Problem ▸ Can you retype only the lines from the one with "İnternet sitesi (54, 1182)" through the final line of the material, exactly as given?

Start of Task input

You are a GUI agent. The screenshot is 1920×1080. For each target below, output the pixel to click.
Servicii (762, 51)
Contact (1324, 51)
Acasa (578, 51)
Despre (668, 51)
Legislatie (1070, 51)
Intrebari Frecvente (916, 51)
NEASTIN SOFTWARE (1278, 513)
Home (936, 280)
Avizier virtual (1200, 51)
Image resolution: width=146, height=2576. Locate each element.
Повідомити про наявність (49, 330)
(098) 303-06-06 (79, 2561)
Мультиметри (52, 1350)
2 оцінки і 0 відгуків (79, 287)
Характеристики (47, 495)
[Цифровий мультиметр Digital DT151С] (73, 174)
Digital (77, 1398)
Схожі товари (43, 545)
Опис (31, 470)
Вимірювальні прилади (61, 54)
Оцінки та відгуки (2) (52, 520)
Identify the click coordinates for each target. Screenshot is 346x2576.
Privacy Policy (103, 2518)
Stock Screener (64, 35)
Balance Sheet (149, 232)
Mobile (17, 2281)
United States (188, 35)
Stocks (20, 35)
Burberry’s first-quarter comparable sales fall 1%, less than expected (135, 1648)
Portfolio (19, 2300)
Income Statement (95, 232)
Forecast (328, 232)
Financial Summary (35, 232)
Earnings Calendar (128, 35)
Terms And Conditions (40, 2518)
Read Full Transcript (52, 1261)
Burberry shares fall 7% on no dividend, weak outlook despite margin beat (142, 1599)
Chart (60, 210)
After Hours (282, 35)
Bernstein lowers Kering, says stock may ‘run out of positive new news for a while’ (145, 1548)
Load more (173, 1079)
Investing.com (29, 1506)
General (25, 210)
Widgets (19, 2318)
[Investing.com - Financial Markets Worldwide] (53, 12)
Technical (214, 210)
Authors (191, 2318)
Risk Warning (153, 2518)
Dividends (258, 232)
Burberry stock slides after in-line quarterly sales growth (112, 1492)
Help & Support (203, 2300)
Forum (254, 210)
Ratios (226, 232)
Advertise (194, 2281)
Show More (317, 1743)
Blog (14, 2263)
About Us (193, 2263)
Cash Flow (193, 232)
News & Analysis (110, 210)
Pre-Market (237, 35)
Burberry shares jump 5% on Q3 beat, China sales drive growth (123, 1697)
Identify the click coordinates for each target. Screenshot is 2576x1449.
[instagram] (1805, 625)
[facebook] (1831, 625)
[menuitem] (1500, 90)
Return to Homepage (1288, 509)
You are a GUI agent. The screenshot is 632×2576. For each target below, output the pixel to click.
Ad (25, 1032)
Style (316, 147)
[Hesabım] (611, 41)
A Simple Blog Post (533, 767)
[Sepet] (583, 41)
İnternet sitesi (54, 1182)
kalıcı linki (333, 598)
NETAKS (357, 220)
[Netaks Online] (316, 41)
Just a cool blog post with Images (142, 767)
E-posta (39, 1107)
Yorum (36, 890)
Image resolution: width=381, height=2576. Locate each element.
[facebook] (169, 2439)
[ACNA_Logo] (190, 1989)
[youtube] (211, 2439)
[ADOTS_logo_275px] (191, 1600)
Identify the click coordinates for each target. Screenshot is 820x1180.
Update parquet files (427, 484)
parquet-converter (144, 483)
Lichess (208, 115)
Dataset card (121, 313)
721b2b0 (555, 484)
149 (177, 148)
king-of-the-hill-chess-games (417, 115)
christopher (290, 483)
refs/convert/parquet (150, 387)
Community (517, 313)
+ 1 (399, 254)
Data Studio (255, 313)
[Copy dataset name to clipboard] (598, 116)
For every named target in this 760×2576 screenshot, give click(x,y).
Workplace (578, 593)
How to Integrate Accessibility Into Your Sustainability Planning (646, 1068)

End of Task input

Result of the exercise ▸
İnternet sitesi (54, 1182)
kalıcı linki (333, 598)
NETAKS (357, 220)
[Netaks Online] (316, 41)
Just a cool blog post with Images (142, 767)
E-posta (39, 1107)
Yorum (36, 890)
Image resolution: width=381, height=2576. Locate each element.
[facebook] (169, 2439)
[ACNA_Logo] (190, 1989)
[youtube] (211, 2439)
[ADOTS_logo_275px] (191, 1600)
Identify the click coordinates for each target. Screenshot is 820x1180.
Update parquet files (427, 484)
parquet-converter (144, 483)
Lichess (208, 115)
Dataset card (121, 313)
721b2b0 (555, 484)
149 (177, 148)
king-of-the-hill-chess-games (417, 115)
christopher (290, 483)
refs/convert/parquet (150, 387)
Community (517, 313)
+ 1 (399, 254)
Data Studio (255, 313)
[Copy dataset name to clipboard] (598, 116)
For every named target in this 760×2576 screenshot, give click(x,y).
Workplace (578, 593)
How to Integrate Accessibility Into Your Sustainability Planning (646, 1068)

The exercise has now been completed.